LANGIT7.ID, Jakarta -
Ibu hamil atau menyusui masuk kategori yang tak wajib berpuasa di
bulan Ramadhan. Namun mereka tetap harus mengganti ibadah tersebut nantinya.
Dalam Mazhab Syafii, muslimah yang berhalangan puasa wajib
mengqadha serta membayar kafarat untuk tiap hari satu mud. Sedangkan dalam Mazhab Hambali wajib mengqadha.
Jika kekhawatirannya itu disertai juga dengan keadaan tumbuh kembang anaknya, selain mengqhada, orang yang memberi nafkah anak itu wajib memberi makan kepada orang miskin.
Fatwa Tarjih menegaskan bahwa perempuan hamil dan menyusui jika meninggalkan puasa di bulan Ramadan, wajib hukumnya membayar fidyah.
Baca Juga: Kapan Fidyah Harus Dibayar dan Bagaimana Tuntunannya?Alasannya agar tidak memberatkan para perempuan hamil dan menyusui berdasarkan QS Al Hajj: 78, dan teknis pelaksanaannya bersifat memudahkan, berdasarkan QS. Al Baqarah: 185.
Wujud fidyah yang dapat dikeluarkan dapat berupa, pertama makanan siap saji, kedua bahan pangan sebesar satu mud (0,6 kg makanan pokok).
Keterangan ini dipahami dari makna umum (‘am) kata tha’am (makanan) yang terdapat dalam QS. Al Baqarah ayat 184.
Dalam beberapa hadis, kata tha’am ini memang menunjukkan makna ganda: makanan siap santap dan bahan pangan.
Sehingga menunaikan fidyah dapat berupa nasi kotak atau gandum, beras, dan lain-lain. Sementara fidyah dengan uang tunai, terdapat perbedaan di antara para ulama.
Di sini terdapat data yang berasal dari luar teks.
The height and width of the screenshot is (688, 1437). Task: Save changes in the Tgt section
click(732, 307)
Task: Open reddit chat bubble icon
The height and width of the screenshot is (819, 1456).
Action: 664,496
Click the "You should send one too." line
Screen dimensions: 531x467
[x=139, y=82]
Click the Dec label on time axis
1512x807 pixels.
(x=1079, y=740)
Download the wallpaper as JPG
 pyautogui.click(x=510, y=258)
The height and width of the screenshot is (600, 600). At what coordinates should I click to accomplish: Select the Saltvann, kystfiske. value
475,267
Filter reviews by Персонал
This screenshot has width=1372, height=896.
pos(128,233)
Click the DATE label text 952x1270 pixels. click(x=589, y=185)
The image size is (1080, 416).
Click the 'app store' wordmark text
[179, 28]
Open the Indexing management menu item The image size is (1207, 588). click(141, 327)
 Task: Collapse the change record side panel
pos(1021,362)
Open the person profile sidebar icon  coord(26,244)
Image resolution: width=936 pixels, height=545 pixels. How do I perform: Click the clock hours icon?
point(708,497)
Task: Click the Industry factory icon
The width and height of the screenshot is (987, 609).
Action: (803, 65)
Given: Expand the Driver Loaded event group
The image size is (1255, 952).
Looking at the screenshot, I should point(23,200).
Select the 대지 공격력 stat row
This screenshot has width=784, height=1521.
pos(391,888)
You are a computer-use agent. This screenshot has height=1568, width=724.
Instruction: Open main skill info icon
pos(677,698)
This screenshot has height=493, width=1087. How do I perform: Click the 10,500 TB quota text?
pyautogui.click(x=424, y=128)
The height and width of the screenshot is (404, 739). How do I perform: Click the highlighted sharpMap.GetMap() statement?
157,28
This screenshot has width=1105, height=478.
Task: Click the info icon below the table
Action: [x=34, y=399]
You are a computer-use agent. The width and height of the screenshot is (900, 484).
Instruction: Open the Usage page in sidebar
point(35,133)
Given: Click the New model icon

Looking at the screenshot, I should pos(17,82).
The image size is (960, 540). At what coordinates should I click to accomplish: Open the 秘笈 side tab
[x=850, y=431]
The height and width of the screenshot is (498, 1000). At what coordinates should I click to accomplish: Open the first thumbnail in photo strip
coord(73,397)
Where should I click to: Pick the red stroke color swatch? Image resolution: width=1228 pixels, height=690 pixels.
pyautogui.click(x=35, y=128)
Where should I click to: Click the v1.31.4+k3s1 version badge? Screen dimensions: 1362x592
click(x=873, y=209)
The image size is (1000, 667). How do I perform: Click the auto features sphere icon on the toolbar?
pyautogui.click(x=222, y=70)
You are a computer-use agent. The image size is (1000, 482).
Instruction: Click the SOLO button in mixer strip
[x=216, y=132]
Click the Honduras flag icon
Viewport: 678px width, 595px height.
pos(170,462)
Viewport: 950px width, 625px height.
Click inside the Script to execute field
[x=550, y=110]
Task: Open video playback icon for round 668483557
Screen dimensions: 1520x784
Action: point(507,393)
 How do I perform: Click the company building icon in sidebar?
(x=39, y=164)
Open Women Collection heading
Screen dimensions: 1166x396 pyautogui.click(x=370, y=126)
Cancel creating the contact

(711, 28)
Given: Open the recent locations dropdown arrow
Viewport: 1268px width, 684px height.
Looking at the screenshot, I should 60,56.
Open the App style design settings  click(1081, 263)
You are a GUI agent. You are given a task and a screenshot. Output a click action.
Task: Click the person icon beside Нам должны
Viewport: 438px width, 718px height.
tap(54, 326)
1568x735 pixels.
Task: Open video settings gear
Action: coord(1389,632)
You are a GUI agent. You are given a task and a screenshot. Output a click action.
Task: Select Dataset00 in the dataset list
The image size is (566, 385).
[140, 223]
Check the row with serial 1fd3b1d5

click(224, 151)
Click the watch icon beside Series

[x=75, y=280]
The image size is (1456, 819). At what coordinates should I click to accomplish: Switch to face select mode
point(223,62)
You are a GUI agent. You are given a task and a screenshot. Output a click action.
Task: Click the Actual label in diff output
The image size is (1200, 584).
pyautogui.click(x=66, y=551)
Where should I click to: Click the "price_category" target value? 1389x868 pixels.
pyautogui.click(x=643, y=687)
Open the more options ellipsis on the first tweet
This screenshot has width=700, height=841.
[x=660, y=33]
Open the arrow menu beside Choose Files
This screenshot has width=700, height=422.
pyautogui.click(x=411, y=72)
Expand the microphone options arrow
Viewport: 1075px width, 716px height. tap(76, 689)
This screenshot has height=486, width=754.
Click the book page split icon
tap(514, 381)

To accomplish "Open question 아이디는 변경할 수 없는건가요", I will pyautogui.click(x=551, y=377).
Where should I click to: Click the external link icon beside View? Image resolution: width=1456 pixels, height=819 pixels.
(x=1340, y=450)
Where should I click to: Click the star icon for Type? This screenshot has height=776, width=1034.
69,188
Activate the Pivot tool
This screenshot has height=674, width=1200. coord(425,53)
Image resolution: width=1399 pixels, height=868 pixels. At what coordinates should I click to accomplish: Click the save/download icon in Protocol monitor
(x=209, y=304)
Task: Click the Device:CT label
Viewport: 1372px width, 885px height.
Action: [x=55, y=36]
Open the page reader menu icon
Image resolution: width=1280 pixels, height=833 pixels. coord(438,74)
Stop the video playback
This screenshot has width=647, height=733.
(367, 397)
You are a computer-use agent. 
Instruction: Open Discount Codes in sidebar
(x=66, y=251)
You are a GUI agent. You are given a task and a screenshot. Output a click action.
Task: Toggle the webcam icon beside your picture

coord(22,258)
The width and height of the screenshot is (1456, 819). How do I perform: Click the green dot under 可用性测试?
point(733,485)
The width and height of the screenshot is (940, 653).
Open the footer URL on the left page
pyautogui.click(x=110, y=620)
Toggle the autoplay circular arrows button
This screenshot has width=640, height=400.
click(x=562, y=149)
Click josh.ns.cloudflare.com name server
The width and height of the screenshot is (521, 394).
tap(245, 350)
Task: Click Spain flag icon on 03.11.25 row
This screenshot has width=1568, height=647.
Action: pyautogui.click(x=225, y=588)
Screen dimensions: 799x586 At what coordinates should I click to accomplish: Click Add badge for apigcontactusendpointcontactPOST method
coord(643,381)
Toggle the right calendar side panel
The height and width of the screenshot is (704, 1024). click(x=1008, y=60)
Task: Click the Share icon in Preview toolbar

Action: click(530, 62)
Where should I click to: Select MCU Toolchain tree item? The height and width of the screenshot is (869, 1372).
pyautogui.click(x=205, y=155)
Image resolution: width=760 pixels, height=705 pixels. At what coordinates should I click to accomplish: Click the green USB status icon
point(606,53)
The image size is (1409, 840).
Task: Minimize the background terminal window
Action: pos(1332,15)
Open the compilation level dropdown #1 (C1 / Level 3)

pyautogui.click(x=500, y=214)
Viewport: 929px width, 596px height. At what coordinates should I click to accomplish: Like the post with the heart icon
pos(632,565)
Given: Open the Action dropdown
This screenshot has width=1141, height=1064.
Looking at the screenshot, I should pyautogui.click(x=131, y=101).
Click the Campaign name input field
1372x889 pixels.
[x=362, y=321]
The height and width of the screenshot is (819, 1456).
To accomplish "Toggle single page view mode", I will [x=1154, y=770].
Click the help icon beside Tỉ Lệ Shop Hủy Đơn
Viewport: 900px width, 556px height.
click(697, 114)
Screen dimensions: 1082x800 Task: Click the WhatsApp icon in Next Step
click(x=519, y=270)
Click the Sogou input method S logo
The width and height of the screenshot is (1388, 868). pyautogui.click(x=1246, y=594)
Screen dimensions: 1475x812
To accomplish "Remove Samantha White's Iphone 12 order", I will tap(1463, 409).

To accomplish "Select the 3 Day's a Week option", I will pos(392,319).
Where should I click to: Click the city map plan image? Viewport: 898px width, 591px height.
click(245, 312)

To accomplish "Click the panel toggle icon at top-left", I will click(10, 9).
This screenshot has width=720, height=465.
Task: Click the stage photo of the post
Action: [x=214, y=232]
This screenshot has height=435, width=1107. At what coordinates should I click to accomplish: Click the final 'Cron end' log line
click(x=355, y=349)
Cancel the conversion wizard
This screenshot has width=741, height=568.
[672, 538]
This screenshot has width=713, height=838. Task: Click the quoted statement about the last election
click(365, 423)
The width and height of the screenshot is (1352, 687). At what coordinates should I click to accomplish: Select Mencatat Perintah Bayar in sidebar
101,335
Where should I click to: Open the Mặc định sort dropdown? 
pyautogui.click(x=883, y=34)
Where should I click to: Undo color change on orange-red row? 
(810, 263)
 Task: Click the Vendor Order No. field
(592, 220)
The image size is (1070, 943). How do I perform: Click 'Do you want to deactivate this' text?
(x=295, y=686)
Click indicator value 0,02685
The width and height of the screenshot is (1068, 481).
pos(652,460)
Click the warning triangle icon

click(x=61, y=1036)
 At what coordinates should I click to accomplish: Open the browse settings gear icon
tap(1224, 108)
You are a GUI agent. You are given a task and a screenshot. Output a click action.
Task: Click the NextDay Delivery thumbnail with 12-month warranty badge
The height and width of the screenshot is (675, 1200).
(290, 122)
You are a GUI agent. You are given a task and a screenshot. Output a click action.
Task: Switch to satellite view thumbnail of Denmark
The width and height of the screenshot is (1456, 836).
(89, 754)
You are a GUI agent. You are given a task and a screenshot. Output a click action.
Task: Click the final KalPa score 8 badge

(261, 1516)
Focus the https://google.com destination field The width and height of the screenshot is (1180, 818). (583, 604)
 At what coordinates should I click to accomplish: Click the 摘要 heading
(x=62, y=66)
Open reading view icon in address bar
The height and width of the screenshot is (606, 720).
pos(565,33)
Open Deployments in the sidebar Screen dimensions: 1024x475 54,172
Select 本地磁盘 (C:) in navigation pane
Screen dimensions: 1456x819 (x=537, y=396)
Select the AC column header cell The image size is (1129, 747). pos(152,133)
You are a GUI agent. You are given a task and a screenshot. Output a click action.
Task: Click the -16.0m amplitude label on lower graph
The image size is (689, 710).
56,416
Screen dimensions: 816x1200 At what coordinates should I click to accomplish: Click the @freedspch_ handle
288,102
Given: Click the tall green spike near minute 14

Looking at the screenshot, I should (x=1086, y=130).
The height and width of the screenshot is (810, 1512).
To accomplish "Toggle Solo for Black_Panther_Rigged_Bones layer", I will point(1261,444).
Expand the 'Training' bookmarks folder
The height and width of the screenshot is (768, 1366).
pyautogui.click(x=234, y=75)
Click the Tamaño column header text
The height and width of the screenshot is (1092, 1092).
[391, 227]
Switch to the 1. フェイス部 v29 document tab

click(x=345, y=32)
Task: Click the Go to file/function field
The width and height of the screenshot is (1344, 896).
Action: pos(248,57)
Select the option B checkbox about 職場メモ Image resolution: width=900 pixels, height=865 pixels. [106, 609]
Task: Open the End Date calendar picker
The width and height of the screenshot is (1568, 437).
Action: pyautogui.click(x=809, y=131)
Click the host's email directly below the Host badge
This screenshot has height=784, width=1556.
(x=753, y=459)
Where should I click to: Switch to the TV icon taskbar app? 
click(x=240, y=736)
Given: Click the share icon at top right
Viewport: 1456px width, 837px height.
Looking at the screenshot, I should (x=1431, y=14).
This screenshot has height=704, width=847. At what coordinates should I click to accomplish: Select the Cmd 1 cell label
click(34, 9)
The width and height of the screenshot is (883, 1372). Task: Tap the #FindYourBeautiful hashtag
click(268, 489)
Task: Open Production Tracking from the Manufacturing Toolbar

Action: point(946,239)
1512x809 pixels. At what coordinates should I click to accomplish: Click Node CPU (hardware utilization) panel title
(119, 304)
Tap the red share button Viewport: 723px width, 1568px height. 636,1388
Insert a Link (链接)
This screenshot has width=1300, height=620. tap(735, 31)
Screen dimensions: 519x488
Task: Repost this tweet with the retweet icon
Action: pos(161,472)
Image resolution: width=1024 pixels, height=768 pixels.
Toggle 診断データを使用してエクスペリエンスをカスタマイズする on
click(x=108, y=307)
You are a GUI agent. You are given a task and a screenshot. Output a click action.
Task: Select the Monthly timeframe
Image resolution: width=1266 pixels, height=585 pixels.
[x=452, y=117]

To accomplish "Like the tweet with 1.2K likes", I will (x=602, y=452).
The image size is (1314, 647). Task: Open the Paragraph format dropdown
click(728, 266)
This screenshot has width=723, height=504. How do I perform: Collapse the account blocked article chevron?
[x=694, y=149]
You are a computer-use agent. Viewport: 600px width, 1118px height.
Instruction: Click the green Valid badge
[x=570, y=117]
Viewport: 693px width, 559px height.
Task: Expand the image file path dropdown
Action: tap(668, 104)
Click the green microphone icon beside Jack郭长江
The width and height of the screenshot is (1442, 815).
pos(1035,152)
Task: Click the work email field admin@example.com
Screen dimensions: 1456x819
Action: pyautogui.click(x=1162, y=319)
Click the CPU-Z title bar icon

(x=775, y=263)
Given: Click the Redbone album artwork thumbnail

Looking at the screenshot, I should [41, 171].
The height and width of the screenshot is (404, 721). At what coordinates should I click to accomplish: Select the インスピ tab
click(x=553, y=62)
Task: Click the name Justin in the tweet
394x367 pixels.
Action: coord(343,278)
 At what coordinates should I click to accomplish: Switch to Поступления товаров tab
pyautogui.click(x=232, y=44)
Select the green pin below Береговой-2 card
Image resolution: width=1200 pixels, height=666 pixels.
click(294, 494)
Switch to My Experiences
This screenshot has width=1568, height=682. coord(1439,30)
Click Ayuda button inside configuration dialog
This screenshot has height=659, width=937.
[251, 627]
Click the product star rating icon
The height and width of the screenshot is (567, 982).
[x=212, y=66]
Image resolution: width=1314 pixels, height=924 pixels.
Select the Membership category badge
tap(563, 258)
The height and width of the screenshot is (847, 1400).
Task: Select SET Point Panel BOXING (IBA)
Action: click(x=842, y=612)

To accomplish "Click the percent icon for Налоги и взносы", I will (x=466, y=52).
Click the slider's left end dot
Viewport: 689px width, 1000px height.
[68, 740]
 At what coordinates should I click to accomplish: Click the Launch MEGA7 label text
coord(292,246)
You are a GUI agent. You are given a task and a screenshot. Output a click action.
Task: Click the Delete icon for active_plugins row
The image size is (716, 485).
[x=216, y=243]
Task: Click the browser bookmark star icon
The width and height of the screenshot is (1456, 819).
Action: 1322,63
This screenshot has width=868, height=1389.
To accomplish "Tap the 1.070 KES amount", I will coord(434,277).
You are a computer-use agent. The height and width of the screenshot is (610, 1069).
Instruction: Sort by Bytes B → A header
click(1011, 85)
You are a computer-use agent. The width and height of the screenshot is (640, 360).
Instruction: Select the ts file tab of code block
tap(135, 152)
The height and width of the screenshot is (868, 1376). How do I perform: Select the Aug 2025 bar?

Lembaga fatwa Arab Saudi tidak memperkenankan fidyah dengan uang tunai, sementara dari lembaga fatwa al-Azhar dan Komisi Fatwa Kuwait membolehkan fidyah uang tunai sebagai pengganti makanan siap santap dan bahan pangan.
Fatwa Tarjih dengan memperhatikan dan mempertimbangkan aspek sifat likuid dari uang sendiri yang lebih bisa leluasa dimanfaatkan orang miskin, boleh pembayaran fidyah dengan uang.